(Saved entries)
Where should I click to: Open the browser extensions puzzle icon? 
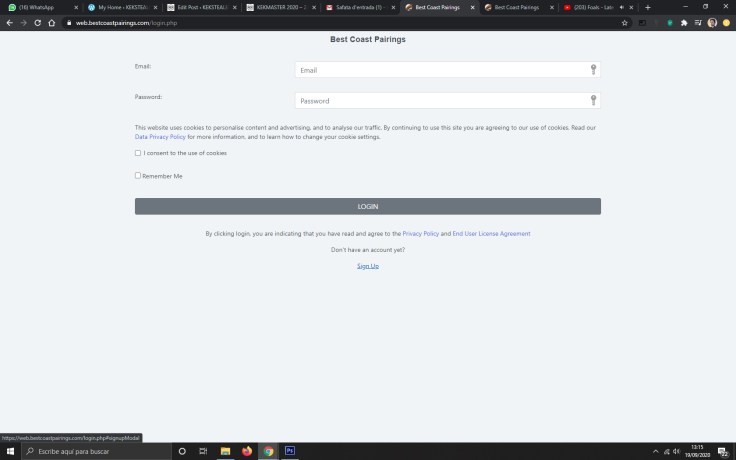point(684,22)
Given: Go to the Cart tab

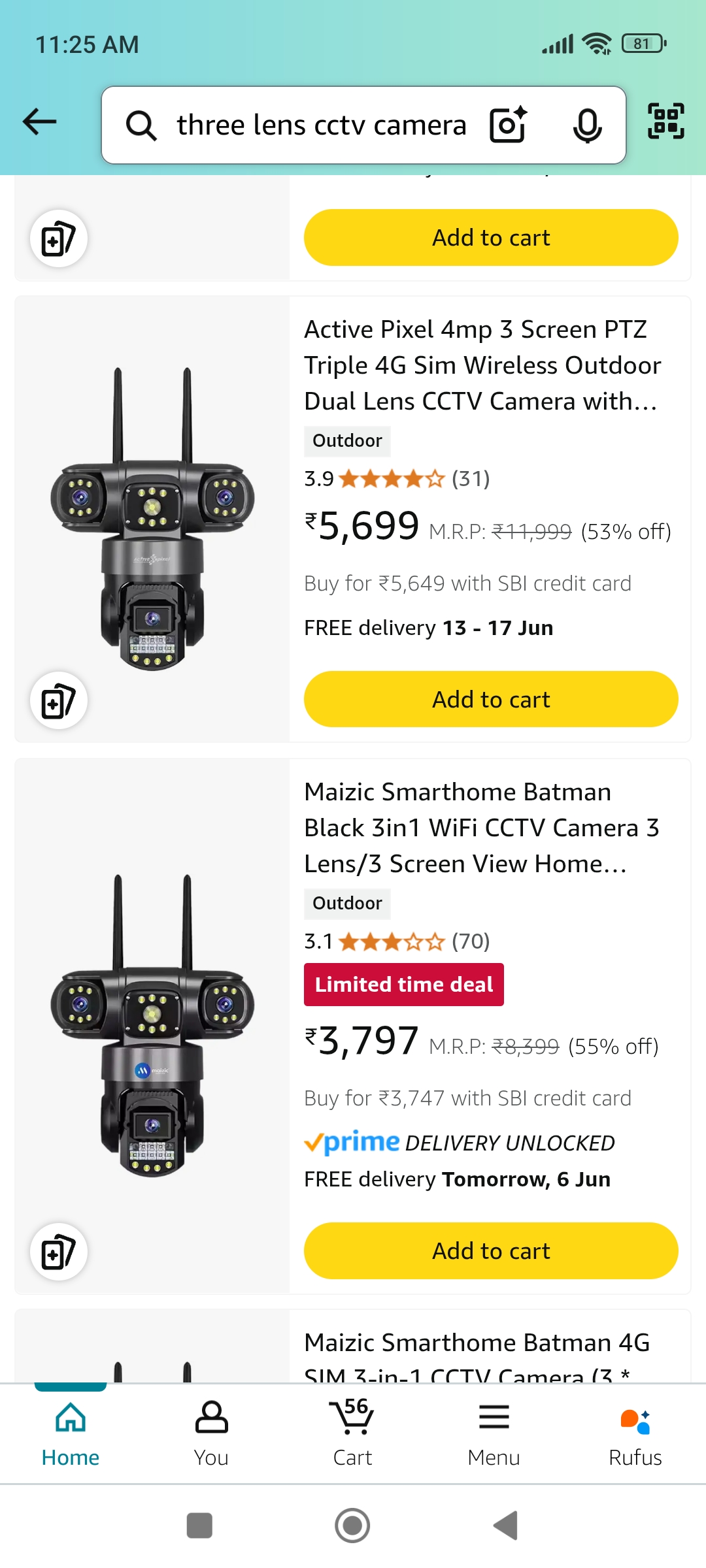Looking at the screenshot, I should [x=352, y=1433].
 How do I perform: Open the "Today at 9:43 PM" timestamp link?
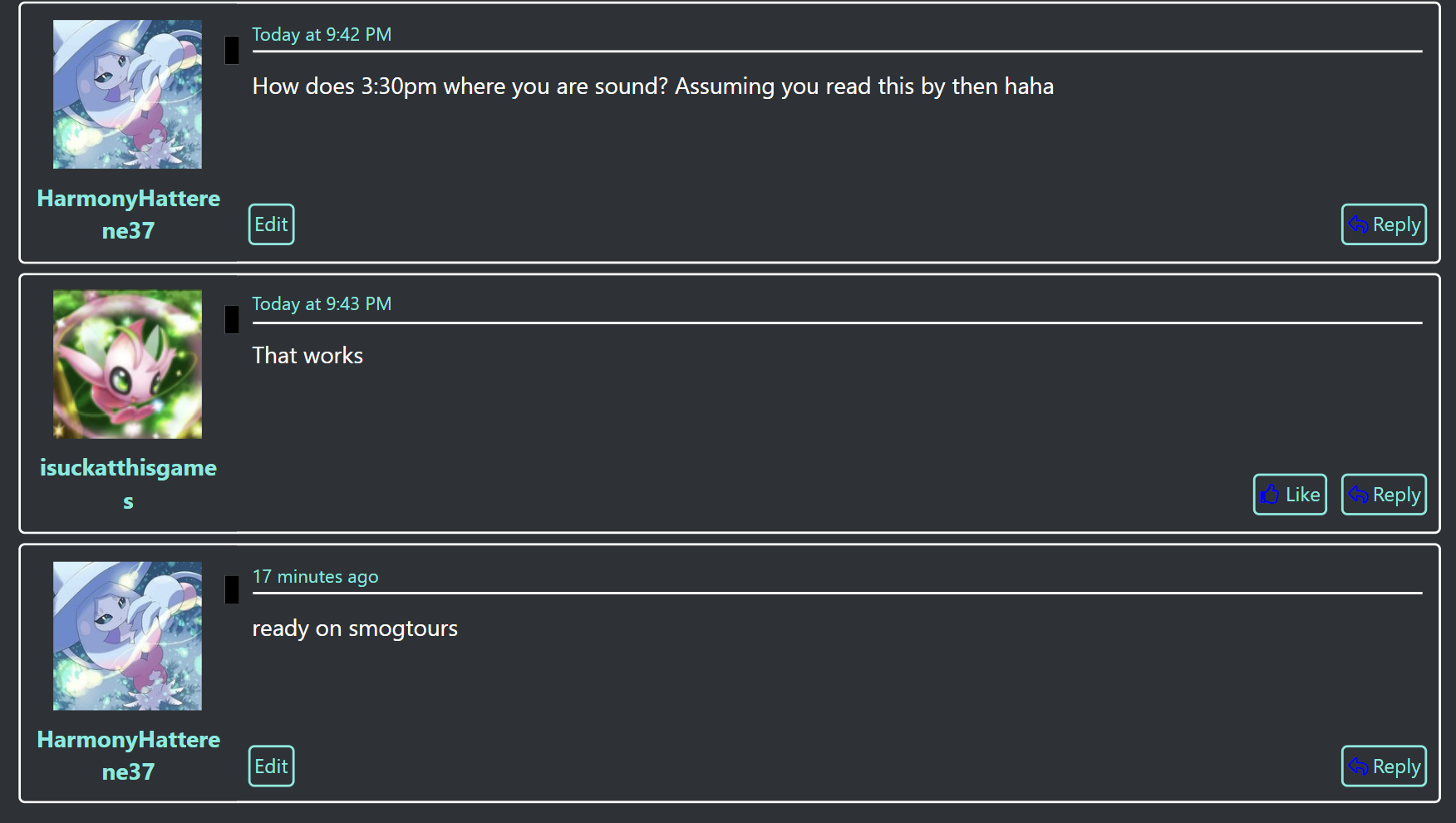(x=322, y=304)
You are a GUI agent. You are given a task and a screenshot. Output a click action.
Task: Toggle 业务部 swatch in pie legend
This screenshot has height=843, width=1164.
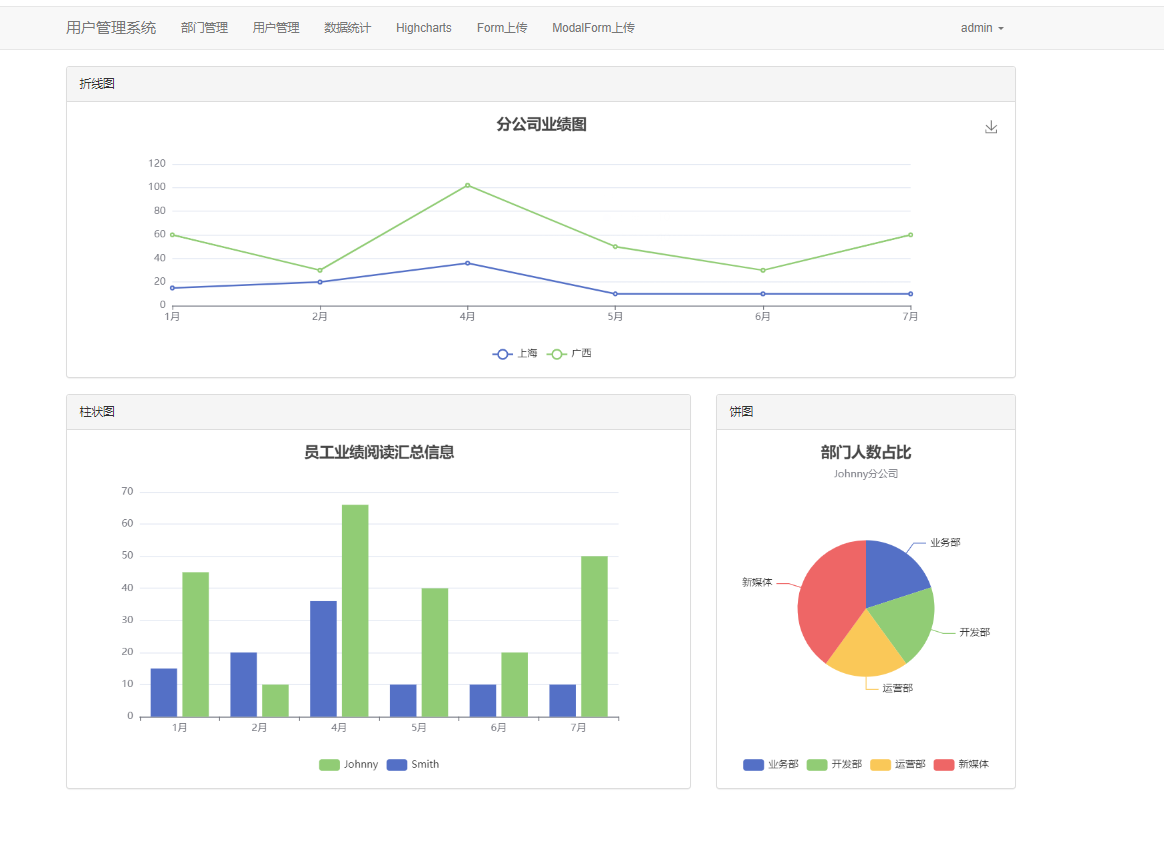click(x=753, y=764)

■ **Aim of the exercise**: The range to copy runs from the line with "How do I perform: Open" to the last line of the entries, both included; copy it exactly and leave out the pictures.

■ **Finished task**:
 How do I perform: Open the "Today at 9:43 PM" timestamp link?
(x=322, y=304)
You are a GUI agent. You are given a task and a screenshot. Output a click action.
Task: Toggle 业务部 swatch in pie legend
This screenshot has height=843, width=1164.
click(x=753, y=764)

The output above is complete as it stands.